Le travail le dimanche: révolution, quelle révolution ?
Dominique Paillé se fait également l’apôtre de la loi Mallié sur le travail le dimanche, minimisant sa portée : « c’est une évolution plus qu’une révolution, » pondère-t-il en insistant sur le caractère « circonscrit de la loi. » « L’ouverture des magasins le dimanche répond avant tout à des règles économiques, développe-t-il.

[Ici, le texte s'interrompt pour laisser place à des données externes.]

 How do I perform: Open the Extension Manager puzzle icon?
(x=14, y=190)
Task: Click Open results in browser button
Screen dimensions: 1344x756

S’il n’y a d’augmentation de la consommation mais qu’il y a par ailleurs pour eux des coûts plus élevés, ils ne seront pas nombreux à maintenir l’ouverture le dimanche. » Cette réforme serait donc si formidable et nécessaire qu’elle pourrait mourir de son inefficacité économique ?
Député au moment du CPE, Dominique Paillé ne croit pas aux propos de Bruno Julliard, auquel il n’accorde « aucun crédit », selon lesquels Nicolas Sarkozy aurait jeté de l’huile sur le feu des manifestations étudiantes pour mettre Villepin en difficulté. « Toute l’action de Nicolas Sarkozy a été que le CPE s’arrête et qu’il n’y ait pas d’embrasement », insiste-t-il avant de qualifier les attaques des villepinistes de « cri d’orfraies récauffés », alors qu’ils « ont leur place dans la majorité ».